Collected data:
......
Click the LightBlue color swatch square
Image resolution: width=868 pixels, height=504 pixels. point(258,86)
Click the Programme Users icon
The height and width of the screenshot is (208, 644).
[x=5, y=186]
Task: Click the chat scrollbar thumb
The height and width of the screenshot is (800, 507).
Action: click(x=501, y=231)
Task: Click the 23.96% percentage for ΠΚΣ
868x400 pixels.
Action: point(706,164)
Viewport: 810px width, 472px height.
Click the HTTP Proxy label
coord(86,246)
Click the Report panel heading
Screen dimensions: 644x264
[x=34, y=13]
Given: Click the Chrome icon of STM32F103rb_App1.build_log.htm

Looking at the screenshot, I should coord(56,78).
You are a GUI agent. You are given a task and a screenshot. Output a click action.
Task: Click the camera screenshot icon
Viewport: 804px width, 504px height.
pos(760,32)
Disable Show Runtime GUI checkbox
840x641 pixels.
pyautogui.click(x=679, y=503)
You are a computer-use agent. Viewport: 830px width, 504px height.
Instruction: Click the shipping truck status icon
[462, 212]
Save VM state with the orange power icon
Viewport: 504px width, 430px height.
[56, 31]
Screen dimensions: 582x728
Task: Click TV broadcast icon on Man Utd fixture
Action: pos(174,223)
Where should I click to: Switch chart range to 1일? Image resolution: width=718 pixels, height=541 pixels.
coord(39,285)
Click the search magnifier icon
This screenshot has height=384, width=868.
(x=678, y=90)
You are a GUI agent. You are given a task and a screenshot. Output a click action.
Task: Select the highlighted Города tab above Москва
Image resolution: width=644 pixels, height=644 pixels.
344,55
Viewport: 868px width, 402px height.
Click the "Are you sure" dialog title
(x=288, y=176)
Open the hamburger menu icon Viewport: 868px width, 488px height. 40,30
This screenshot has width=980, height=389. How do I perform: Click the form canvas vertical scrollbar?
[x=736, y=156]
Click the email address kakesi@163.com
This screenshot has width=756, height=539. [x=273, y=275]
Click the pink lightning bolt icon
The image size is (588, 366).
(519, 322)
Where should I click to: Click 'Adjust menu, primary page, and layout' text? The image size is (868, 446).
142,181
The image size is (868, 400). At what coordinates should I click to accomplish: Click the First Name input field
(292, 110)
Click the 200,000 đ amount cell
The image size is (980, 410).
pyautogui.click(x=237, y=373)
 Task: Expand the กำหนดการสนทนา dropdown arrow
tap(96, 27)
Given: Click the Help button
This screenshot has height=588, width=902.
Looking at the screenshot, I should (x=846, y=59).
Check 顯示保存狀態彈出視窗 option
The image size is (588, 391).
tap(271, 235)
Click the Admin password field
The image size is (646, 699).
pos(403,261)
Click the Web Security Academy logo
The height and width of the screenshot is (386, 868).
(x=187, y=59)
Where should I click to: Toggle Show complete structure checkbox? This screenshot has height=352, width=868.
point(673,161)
......
Would you output every record above exactly as it stands?

Task answer »
Click the LightBlue color swatch square
Image resolution: width=868 pixels, height=504 pixels. point(258,86)
Click the Programme Users icon
The height and width of the screenshot is (208, 644).
[x=5, y=186]
Task: Click the chat scrollbar thumb
The height and width of the screenshot is (800, 507).
Action: click(x=501, y=231)
Task: Click the 23.96% percentage for ΠΚΣ
868x400 pixels.
Action: point(706,164)
Viewport: 810px width, 472px height.
Click the HTTP Proxy label
coord(86,246)
Click the Report panel heading
Screen dimensions: 644x264
[x=34, y=13]
Given: Click the Chrome icon of STM32F103rb_App1.build_log.htm

Looking at the screenshot, I should coord(56,78).
You are a GUI agent. You are given a task and a screenshot. Output a click action.
Task: Click the camera screenshot icon
Viewport: 804px width, 504px height.
pos(760,32)
Disable Show Runtime GUI checkbox
840x641 pixels.
pyautogui.click(x=679, y=503)
You are a computer-use agent. Viewport: 830px width, 504px height.
Instruction: Click the shipping truck status icon
[462, 212]
Save VM state with the orange power icon
Viewport: 504px width, 430px height.
[56, 31]
Screen dimensions: 582x728
Task: Click TV broadcast icon on Man Utd fixture
Action: pos(174,223)
Where should I click to: Switch chart range to 1일? Image resolution: width=718 pixels, height=541 pixels.
coord(39,285)
Click the search magnifier icon
This screenshot has height=384, width=868.
(x=678, y=90)
You are a GUI agent. You are given a task and a screenshot. Output a click action.
Task: Select the highlighted Города tab above Москва
Image resolution: width=644 pixels, height=644 pixels.
344,55
Viewport: 868px width, 402px height.
Click the "Are you sure" dialog title
(x=288, y=176)
Open the hamburger menu icon Viewport: 868px width, 488px height. 40,30
This screenshot has width=980, height=389. How do I perform: Click the form canvas vertical scrollbar?
[x=736, y=156]
Click the email address kakesi@163.com
This screenshot has width=756, height=539. [x=273, y=275]
Click the pink lightning bolt icon
The image size is (588, 366).
(519, 322)
Where should I click to: Click 'Adjust menu, primary page, and layout' text? The image size is (868, 446).
142,181
The image size is (868, 400). At what coordinates should I click to accomplish: Click the First Name input field
(292, 110)
Click the 200,000 đ amount cell
The image size is (980, 410).
pyautogui.click(x=237, y=373)
 Task: Expand the กำหนดการสนทนา dropdown arrow
tap(96, 27)
Given: Click the Help button
This screenshot has height=588, width=902.
Looking at the screenshot, I should (x=846, y=59).
Check 顯示保存狀態彈出視窗 option
The image size is (588, 391).
tap(271, 235)
Click the Admin password field
The image size is (646, 699).
pos(403,261)
Click the Web Security Academy logo
The height and width of the screenshot is (386, 868).
(x=187, y=59)
Where should I click to: Toggle Show complete structure checkbox? This screenshot has height=352, width=868.
point(673,161)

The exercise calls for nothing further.